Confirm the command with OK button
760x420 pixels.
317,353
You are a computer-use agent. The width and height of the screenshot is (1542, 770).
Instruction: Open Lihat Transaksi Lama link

___

Work required
Beginning with the line that contains "You are a computer-use", each line of the records above through the last one must be printed word for word.

Response area
You are a computer-use agent. The width and height of the screenshot is (1542, 770).
Instruction: Open Lihat Transaksi Lama link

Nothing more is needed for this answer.